In his lap, Merlin unfolded a small linen bundle from which he pulled cheese, bread, and an apple. He laid it all out on the grass between them for Arthur to inspect. The prince did so, swimming closer and pitching up to angle his head out of the water.
“Is this it?” he asked flat out.
“Is this it?” Merlin scoffed, sweeping the apple up and waggling it. “Does fruit just grow on trees where you’re from- No don’t give me that look, you know what I mean.” He put his thumbs inside the well at its top and ripped the apple in half. Placing one in the water before Arthur and taking a bite of the other he continued.
“There aren’t any orchards here or in the villages nearby, so you have to wait until someone from two villagers over decides they want to trade for stuff here or make the half a day’s walk there yourself .”
“No one’s thought to grow a tree themselves?” Arthur asked, eyeing the motes of cheese Merlin was sending into the water. “Are these for me?”
Merlin nodded. “Yeah, I figured you could do with some proper food. Can’t imagine whatever it is fish eat tastes any good.” He made a face. “And Odo has an apple tree, but he’s getting on in years and can’t farm as much, so he saves them for market.”
Merlin went on to recount the different types of trouble he and Will had gotten into by stealing pastries while their parents were selling goods, or how he’d bury his favorite foods as a kid thinking he could magic them into crops.

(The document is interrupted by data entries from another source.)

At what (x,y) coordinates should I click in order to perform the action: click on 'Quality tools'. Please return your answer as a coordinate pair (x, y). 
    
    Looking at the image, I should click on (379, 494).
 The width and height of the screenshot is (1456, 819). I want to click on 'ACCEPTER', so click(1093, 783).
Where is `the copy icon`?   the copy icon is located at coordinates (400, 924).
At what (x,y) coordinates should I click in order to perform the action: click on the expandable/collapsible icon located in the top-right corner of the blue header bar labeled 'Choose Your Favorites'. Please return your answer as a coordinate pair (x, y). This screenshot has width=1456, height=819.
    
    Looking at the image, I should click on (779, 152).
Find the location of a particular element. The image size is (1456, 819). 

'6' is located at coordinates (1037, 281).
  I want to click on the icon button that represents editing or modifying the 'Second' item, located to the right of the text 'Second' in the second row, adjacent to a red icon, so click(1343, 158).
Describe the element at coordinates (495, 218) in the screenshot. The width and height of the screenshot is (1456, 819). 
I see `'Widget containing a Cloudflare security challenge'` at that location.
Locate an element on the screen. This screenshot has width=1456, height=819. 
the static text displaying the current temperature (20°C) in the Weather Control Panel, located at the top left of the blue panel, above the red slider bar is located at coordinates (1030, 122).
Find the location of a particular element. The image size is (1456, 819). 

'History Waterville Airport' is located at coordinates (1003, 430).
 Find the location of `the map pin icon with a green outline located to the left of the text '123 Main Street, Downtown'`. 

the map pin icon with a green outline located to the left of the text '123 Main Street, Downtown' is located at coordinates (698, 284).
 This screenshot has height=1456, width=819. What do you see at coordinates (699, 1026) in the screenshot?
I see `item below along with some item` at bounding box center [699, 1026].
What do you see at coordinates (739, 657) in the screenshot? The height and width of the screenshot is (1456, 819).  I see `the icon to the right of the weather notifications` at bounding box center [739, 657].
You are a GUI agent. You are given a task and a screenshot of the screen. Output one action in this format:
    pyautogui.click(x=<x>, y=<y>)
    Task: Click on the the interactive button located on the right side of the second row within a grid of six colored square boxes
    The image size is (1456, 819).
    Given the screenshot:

Arthur would have teased him for it, but he was only half listening. Most of his attention was fixed to the cheese and apple bobbing in the water.
As prince, fruit was almost more a decoration than food. Bowls of pears or apricots were ever present in his chambers though he rarely ate from them. That their mere presence and not abundance was one luxury afforded by his status hadn’t occurred to him. He hadn’t really thought about it at all.
Now he was staring at half a bruised apple feeling it was the single kindest gift he’d ever been given. Back in Camelot Arthur was always in the position to give or pardon. His father had taught him that their wealth and power served in bartering for the loyalty of their subjects. Even the king's most charitable acts were transactional. Entirely unwittingly, Merlin had returned a semblance of dignity to Arthur without demand. Being the recipient of someone else's generosity, unmotivated generosity, made Arthur squirm. It brought a swell of humility through him, tinged with a dozen other unnamable emotions. He opted for chomping at the apple rather than trying to understand it.
The fruit wasn’t as sweet as the honeyed or baked dishes he was used to, but it beat grime caked bugs handedly.
"Strawberries were always my favorite," Arthur found himself saying when the conversation lulled.
Merlin's expression brightened.
"There’s heaps of them in the forest this time of year." He held a piece of bread above the water, offering it along with an easy smile. "I'll bring some next time."
Merlin forgot to bring strawberries the next few days, though Arthur didn’t really mind. He’d ask and complain about the lack of them just to see how emotions played on the man's face. Camelot’s court was populated by stuffy, severe toadies with all the humor of a stubbed toe. Arthur’s knights were jovial but also competitive and boastful. As such, he’d never met anyone so animated with sincerity as Merlin.
The opportunities to tease him proved well worth waiting a bit longer for some berries. And when Merlin brought a glut of them using the front of his tunic as a basket, they tasted all the sweeter for his stupid smug smile.